- Origin: Islington, London
- Genres: Punk rock
- Years active: 1976–1978
- Label: Small Wonder
- Spinoffs: X-Ray Spex
- Past members: Paul McCallum; Steve Counsel; Jak Stafford; Marty Truss; Eric Electroid; Anthony Keen;

= Puncture (band) =

English punk rock band

Puncture were an early English punk rock group. Founded in the summer of 1976, this Islington, London based, four-piece combo consisted of Paul McCallum (guitar/vocals), Steve Counsel (bass/vocals), Jak Stafford (guitar/vocals) and "The Fabulous" Marty Truss (drums). Their influences ranged from early The Who, The Kinks, Small Faces, to Roxy Music, David Bowie, blues, rhythm and blues, and The Bonzo Dog Doo-Dah Band.

Their first major gig was in November 1976, at Fulham Town Hall in London a week after an early gig by The Clash. Various personnel changes ensued, with Jak Stafford leaving to join prominent punk band X-Ray Spex, as Jak Airport. A brief tenure with guitarist Eric Electroid (aka Kenny) saw them move on to pastures new, with the recruitment of band member Anthony Keen on synthesizer and keyboards.

In October 1977 they released the single "Mucky Pup"/"Can't Rock & Roll (In a Council Flat)", the first release (Small One) for the Small Wonder Records label, based in Hoe Street, Walthamstow, London. 2,000 copies of the single sold out, prompting Small Wonder Records to press another 1,000 singles. "Mucky Pup" gained much airplay at various punk gigs throughout 1977, and the B-side, "Can't Rock & Roll (In a Council Flat)" was played on the BBC Radio 1 John Peel Show. They continued to play various gigs around London, notably at the punk club The Roxy in Covent Garden, supporting The Wasps and The Man in the Moon in Kings Road, Chelsea, supporting The Fruit Eating Bears. They continued gigging until January 1978, culminating in their farewell gig on 20 January 1978 at the Basement Club in Covent Garden, London.

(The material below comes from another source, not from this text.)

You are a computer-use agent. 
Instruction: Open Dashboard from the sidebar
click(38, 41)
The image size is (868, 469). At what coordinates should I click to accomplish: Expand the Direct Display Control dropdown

In the 1980s, The Exploited covered Puncture's song "Mucky Pup" on their album Punks Not Dead.

Like so many other English punk singles of the time, original copies of the Puncture single now sell for up to £30.

"Mucky Pup" is available on the Small Wonder Vol. 1: Punk Singles Collection and on PUNK 45 Vol. 2. "Can't Rock N Roll (In A Council Flat)" is on Small Wonder Vol.2: Punk Singles Collection compilation albums.